Problem requirements>
The lines to copy are those in the listing below that contain the word "will".

Records for processing>

---

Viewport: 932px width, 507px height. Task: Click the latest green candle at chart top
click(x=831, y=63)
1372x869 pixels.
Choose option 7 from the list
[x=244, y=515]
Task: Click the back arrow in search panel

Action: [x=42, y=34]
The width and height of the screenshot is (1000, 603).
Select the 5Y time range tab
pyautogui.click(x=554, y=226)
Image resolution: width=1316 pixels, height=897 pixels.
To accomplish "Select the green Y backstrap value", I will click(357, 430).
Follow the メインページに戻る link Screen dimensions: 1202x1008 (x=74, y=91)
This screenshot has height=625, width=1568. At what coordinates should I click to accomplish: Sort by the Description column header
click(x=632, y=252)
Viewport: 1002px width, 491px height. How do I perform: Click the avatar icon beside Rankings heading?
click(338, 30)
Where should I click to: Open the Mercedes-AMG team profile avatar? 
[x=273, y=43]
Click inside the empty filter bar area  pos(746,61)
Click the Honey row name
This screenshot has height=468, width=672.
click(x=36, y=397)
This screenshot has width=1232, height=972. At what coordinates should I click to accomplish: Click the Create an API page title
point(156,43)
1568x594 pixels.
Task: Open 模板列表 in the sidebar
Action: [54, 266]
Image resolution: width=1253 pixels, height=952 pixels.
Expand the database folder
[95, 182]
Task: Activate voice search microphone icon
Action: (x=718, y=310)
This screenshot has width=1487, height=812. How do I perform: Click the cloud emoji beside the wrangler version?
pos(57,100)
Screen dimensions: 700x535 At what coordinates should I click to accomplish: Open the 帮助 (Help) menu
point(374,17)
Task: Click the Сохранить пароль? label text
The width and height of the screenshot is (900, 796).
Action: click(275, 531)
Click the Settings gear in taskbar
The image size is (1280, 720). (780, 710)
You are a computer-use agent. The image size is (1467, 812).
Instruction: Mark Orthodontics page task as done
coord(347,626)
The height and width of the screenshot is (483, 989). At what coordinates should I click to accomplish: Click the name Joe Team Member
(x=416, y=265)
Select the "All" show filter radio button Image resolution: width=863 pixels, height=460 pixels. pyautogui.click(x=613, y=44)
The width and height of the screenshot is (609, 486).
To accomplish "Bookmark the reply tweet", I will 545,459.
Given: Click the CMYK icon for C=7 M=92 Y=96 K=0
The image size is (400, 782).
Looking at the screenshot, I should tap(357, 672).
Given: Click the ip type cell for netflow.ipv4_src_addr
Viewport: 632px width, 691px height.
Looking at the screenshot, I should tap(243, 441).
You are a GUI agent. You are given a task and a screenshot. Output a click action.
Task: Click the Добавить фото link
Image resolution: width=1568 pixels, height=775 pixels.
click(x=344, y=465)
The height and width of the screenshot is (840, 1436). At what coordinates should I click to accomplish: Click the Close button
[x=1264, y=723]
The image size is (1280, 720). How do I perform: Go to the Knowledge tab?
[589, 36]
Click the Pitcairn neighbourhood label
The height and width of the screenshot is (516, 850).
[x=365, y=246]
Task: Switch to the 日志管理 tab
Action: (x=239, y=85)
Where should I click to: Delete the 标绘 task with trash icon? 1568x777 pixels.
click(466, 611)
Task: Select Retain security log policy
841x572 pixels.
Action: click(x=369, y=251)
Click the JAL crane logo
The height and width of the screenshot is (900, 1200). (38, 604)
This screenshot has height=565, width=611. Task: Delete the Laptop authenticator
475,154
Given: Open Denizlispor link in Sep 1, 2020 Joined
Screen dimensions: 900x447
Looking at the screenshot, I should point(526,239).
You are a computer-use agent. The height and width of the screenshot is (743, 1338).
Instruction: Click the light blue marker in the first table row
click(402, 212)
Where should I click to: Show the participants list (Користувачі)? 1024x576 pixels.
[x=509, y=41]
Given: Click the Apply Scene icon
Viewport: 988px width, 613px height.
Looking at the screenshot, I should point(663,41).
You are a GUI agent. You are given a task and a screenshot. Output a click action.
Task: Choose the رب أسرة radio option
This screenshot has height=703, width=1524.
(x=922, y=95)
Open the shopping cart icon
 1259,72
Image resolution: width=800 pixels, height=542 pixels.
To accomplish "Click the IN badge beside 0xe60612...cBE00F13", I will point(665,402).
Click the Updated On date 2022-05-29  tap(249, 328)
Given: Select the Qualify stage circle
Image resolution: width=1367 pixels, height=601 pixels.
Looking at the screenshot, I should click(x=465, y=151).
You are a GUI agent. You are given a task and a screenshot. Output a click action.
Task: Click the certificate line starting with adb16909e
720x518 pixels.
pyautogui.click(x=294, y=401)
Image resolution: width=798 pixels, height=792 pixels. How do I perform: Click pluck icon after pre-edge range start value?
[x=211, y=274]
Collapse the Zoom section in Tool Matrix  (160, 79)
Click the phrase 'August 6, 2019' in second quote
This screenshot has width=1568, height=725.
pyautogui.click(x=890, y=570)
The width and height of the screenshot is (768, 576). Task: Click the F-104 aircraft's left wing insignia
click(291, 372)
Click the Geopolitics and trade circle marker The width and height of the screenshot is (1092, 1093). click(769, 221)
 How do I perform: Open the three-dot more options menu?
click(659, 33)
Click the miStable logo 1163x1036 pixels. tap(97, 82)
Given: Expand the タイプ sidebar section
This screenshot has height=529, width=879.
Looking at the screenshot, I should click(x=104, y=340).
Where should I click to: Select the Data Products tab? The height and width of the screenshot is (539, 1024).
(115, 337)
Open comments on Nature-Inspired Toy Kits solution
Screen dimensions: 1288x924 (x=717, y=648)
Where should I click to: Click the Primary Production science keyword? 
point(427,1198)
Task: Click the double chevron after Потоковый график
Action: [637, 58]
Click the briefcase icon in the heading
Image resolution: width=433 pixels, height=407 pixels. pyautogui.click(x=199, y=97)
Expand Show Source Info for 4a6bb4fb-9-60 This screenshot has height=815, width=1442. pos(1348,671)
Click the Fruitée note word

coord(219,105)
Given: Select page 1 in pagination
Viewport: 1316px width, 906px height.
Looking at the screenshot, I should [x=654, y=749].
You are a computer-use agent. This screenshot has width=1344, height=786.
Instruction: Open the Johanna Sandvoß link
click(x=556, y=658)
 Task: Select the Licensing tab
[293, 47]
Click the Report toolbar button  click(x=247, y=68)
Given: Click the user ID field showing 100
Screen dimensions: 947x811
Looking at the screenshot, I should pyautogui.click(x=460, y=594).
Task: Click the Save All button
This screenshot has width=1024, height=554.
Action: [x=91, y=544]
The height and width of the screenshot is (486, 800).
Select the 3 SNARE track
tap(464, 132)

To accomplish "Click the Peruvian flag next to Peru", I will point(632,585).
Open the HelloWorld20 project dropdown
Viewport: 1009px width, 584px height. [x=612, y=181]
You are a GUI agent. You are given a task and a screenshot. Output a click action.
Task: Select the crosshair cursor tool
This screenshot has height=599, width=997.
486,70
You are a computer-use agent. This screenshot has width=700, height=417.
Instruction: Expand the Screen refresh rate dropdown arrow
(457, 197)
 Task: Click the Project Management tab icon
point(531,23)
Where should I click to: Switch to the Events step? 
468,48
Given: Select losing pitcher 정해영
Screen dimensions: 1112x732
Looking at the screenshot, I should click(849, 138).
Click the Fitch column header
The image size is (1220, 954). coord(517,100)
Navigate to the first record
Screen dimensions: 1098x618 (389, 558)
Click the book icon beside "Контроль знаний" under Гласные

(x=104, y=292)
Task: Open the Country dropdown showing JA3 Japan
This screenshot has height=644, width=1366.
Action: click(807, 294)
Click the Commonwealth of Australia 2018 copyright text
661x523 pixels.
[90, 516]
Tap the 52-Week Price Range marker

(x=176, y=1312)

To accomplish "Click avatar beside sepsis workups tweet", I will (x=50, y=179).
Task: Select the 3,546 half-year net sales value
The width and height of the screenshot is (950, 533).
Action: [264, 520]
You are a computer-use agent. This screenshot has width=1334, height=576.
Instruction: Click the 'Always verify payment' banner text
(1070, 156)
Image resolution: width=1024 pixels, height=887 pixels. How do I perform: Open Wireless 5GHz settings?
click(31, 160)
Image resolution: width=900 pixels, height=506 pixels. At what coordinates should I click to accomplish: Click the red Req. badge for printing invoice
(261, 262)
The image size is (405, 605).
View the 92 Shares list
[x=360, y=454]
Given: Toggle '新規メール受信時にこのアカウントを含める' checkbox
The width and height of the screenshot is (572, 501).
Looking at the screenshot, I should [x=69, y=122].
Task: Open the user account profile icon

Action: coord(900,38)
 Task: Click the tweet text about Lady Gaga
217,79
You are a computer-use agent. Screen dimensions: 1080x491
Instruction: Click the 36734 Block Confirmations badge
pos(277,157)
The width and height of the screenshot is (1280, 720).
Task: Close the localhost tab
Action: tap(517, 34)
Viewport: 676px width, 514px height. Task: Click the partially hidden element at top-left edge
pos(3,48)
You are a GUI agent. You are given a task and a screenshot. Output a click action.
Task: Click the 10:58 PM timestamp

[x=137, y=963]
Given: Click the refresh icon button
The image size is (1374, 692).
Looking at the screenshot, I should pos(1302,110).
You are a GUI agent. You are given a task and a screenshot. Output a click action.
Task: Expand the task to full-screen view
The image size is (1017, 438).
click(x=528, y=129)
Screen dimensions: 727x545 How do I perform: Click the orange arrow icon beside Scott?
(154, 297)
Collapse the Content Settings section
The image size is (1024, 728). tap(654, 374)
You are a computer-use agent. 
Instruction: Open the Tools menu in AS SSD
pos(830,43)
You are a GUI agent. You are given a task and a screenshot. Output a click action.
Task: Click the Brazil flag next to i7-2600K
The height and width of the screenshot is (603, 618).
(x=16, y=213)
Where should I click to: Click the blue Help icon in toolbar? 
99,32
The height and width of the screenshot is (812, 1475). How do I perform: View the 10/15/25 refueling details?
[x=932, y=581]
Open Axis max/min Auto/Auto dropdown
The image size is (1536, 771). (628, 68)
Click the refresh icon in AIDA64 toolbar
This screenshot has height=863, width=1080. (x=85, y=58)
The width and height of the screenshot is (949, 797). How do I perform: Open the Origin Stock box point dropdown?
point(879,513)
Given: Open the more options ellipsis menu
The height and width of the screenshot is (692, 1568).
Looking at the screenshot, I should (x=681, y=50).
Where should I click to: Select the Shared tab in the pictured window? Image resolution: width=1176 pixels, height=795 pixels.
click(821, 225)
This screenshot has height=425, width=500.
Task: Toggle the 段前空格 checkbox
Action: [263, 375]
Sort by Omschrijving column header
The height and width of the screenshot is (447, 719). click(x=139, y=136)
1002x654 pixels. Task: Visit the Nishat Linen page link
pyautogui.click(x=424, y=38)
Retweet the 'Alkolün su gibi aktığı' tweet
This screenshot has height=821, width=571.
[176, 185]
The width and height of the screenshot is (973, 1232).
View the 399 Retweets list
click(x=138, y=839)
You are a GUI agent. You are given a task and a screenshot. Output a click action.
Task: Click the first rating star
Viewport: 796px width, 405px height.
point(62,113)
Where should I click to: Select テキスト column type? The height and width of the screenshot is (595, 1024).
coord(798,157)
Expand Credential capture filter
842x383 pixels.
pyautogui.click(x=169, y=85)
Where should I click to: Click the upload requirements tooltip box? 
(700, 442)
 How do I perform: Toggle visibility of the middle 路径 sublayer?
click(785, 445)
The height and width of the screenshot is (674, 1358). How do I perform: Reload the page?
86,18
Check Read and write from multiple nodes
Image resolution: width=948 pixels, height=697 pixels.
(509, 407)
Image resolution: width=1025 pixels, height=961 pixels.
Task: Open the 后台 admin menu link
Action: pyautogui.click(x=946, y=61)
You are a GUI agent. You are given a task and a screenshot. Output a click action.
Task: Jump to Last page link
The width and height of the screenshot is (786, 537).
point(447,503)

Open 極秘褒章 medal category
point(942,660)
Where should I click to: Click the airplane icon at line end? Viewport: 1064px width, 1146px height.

---

Final answer>
To accomplish "Select the green Y backstrap value", I will click(357, 430).
To accomplish "Bookmark the reply tweet", I will 545,459.
To accomplish "Click the IN badge beside 0xe60612...cBE00F13", I will point(665,402).
To accomplish "Click the Peruvian flag next to Peru", I will point(632,585).
To accomplish "Click avatar beside sepsis workups tweet", I will (x=50, y=179).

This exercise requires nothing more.